CVE Vulnerabilities

CVE-2023-38487

Authentication Bypass by Alternate Name

Published: Aug 04, 2023 | Modified: Aug 10, 2023
CVSS 3.x
8.2
HIGH
Source:
NVD
CVSS:3.1/AV:N/AC:L/PR:N/UI:N/S:U/C:N/I:H/A:L
CVSS 2.x
RedHat/V2
RedHat/V3
Ubuntu

HedgeDoc is software for creating real-time collaborative markdown notes. Prior to version 1.9.9, the API of HedgeDoc 1 can be used to create notes with an alias matching the ID of existing notes. The affected existing note can then not be accessed anymore and is effectively hidden by the new one.

When the freeURL feature is enabled (by setting the allowFreeURL config option or the CMD_ALLOW_FREEURL environment variable to true), any user with the appropriate permissions can create a note by making a POST request to the /new/<ALIAS> API endpoint. The <ALIAS> parameter can be set to the ID of an existing note. HedgeDoc did not verify whether the provided <ALIAS> value corresponds to a valid ID of an existing note and always allowed creation of the new note. When a visitor tried to access the existing note, HedgeDoc will first search for a note with a matching alias before it searches using the ID, therefore only the new note can be accessed.

Depending on the permission settings of the HedgeDoc instance, the issue can be exploited only by logged-in users or by all (including non-logged-in) users. The exploit requires knowledge of the ID of the target note. Attackers could use this issue to present a manipulated copy of the original note to the user, e.g. by replacing the links with malicious ones. Attackers can also use this issue to prevent access to the original note, causing a denial of service. No data is lost, as the original content of the affected notes is still present in the database.

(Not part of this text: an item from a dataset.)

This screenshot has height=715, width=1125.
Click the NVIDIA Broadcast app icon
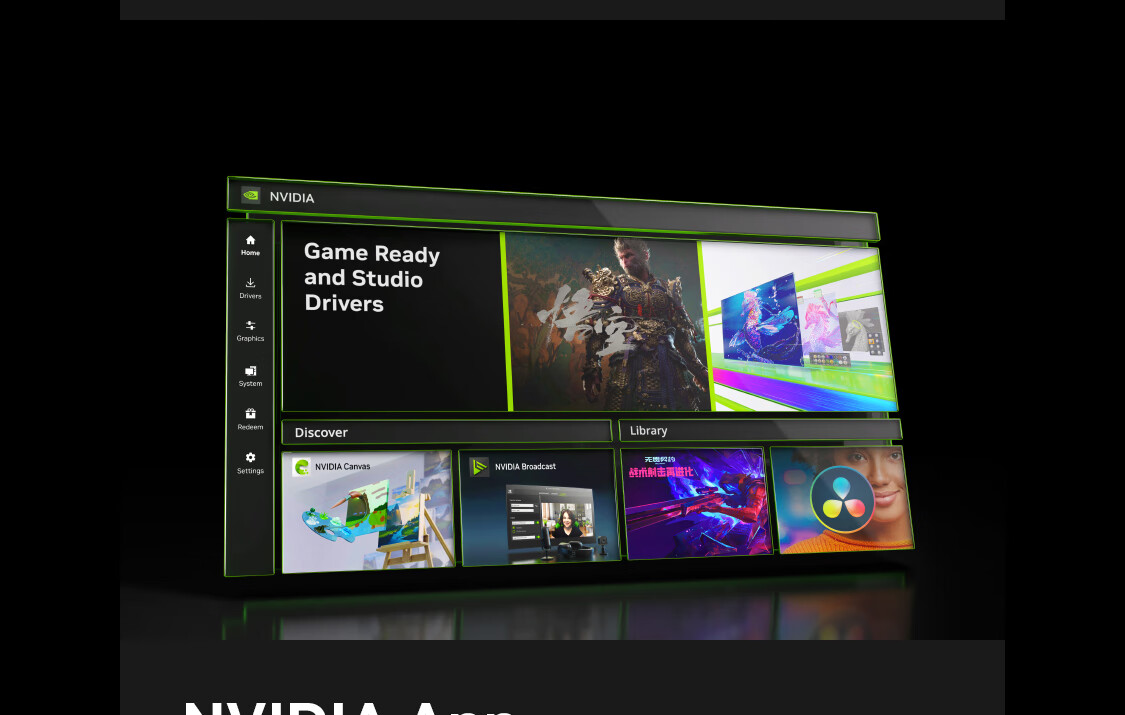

This issue was fixed in version 1.9.9. As a workaround, disabling freeURL mode prevents the exploitation of this issue. The impact can be limited by restricting freeURL note creation to trusted, logged-in users by enabling requireFreeURLAuthentication/CMD_REQUIRE_FREEURL_AUTHENTICATION.

Weakness

The product performs authentication based on the name of a resource being accessed, or the name of the actor performing the access, but it does not properly check all possible names for that resource or actor.

Affected Software

Name Vendor Start Version End Version
Hedgedoc Hedgedoc * 1.9.9 (excluding)

Potential Mitigations

  • Assume all input is malicious. Use an “accept known good” input validation strategy, i.e., use a list of acceptable inputs that strictly conform to specifications. Reject any input that does not strictly conform to specifications, or transform it into something that does.
  • When performing input validation, consider all potentially relevant properties, including length, type of input, the full range of acceptable values, missing or extra inputs, syntax, consistency across related fields, and conformance to business rules. As an example of business rule logic, “boat” may be syntactically valid because it only contains alphanumeric characters, but it is not valid if the input is only expected to contain colors such as “red” or “blue.”
  • Do not rely exclusively on looking for malicious or malformed inputs. This is likely to miss at least one undesirable input, especially if the code’s environment changes. This can give attackers enough room to bypass the intended validation. However, denylists can be useful for detecting potential attacks or determining which inputs are so malformed that they should be rejected outright.